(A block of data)
--- START ---

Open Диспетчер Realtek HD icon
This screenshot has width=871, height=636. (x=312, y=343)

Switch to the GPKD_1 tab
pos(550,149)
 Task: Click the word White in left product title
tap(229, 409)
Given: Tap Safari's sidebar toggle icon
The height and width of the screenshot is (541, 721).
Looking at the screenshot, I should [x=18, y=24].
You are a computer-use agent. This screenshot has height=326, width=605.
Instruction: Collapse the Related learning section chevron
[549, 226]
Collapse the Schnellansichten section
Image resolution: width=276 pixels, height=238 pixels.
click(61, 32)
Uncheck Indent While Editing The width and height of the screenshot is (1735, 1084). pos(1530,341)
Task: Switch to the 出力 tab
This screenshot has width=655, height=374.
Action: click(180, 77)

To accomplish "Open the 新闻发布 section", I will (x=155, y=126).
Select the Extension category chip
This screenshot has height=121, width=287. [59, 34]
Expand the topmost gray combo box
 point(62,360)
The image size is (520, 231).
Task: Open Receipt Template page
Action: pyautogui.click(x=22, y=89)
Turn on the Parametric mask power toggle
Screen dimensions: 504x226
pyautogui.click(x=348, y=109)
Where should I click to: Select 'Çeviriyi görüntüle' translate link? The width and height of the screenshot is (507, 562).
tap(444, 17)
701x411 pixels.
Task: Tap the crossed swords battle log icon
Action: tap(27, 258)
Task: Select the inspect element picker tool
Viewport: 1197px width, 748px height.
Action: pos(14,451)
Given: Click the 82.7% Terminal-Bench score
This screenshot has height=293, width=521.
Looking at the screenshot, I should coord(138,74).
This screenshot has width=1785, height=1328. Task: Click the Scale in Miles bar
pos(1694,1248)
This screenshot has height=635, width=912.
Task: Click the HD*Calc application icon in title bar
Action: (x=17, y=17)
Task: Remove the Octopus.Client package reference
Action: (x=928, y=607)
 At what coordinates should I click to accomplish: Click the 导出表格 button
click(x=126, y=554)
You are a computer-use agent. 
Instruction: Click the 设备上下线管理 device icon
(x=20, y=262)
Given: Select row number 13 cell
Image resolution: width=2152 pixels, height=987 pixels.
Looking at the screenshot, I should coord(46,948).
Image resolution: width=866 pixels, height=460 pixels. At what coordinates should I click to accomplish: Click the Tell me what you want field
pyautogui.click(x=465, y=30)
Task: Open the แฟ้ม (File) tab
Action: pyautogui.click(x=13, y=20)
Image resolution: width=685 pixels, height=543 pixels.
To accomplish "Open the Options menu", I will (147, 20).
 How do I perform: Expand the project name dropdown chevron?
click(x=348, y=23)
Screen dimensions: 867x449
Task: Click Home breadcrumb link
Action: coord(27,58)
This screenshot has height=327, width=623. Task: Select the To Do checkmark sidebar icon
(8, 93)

--- END ---

**WRITTEN REQUEST**
Show every line of the listing above that contains the string "coordinates".

**ANSWER**
 At what coordinates should I click to accomplish: Click the 导出表格 button
Image resolution: width=866 pixels, height=460 pixels. At what coordinates should I click to accomplish: Click the Tell me what you want field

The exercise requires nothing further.